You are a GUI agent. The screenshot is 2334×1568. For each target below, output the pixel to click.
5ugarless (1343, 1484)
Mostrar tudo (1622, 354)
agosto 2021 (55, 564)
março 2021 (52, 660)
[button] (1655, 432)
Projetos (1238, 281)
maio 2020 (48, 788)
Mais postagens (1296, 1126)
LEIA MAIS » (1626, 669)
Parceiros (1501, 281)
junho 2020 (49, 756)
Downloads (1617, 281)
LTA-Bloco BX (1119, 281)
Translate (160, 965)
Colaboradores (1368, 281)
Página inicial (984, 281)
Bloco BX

Work request: Could you set down every line above exactly as written?

Solved problem:
You are a GUI agent. The screenshot is 2334×1568. For each target below, output the pixel to click.
5ugarless (1343, 1484)
Mostrar tudo (1622, 354)
agosto 2021 (55, 564)
março 2021 (52, 660)
[button] (1655, 432)
Projetos (1238, 281)
maio 2020 (48, 788)
Mais postagens (1296, 1126)
LEIA MAIS » (1626, 669)
Parceiros (1501, 281)
junho 2020 (49, 756)
Downloads (1617, 281)
LTA-Bloco BX (1119, 281)
Translate (160, 965)
Colaboradores (1368, 281)
Página inicial (984, 281)
Bloco BX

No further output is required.